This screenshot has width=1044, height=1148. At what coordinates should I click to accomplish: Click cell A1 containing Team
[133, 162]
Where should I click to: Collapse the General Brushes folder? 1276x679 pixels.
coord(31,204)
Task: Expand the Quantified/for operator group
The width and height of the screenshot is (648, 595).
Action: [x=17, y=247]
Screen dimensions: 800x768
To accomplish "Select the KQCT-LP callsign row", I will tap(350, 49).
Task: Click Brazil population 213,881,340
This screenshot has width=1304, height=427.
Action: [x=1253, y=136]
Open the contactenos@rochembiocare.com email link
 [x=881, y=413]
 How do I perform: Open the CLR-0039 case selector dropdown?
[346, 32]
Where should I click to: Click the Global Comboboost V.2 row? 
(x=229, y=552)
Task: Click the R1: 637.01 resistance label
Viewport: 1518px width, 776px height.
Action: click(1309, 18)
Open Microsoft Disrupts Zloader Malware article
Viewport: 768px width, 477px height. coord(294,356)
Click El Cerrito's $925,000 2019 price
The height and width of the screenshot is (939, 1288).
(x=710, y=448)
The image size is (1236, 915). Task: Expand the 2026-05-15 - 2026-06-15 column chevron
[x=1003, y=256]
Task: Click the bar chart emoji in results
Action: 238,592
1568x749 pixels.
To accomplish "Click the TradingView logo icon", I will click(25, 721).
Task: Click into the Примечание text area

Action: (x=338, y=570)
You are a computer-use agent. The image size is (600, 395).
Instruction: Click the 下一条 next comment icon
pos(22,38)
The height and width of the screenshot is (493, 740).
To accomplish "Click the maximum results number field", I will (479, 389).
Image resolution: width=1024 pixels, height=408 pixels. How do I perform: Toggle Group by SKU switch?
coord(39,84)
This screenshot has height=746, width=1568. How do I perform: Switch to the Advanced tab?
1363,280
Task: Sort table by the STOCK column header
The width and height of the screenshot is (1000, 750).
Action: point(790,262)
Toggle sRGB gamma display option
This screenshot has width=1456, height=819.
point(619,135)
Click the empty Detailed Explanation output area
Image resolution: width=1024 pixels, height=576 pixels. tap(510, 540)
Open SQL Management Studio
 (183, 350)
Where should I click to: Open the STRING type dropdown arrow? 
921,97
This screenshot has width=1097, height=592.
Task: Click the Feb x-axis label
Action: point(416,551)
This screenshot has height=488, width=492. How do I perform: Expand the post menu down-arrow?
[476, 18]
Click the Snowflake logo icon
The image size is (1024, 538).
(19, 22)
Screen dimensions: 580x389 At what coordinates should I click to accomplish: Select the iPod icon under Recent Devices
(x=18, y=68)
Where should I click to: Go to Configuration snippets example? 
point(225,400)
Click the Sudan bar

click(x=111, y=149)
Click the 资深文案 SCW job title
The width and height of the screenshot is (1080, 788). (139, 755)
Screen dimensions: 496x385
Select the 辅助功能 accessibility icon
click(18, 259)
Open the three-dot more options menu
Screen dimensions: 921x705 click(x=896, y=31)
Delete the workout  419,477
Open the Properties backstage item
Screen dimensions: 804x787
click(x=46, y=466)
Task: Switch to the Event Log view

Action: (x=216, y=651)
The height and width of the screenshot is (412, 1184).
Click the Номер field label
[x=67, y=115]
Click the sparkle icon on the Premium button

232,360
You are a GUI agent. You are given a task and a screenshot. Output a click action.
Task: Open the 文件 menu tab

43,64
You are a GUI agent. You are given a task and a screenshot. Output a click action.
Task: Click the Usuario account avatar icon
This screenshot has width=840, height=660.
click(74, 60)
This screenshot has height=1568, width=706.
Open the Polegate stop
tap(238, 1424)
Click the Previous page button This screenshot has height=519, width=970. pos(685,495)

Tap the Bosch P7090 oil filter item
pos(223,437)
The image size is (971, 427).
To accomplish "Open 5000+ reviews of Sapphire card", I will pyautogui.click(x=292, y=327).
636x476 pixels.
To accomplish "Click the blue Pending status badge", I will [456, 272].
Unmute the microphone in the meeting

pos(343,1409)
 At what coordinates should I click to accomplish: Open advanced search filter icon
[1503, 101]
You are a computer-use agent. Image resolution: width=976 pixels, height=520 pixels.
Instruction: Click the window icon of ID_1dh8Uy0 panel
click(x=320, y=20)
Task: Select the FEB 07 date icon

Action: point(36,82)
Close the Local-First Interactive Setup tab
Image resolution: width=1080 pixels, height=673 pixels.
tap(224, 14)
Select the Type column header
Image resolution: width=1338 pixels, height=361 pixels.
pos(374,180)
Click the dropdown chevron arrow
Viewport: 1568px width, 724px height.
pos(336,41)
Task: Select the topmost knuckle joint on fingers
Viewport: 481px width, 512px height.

## Exercise requirements
For each line in the records that holds "computer", show that line as it stands.

## Exercise solution
You are a computer-use agent. The image size is (600, 395).
You are a computer-use agent. Image resolution: width=976 pixels, height=520 pixels.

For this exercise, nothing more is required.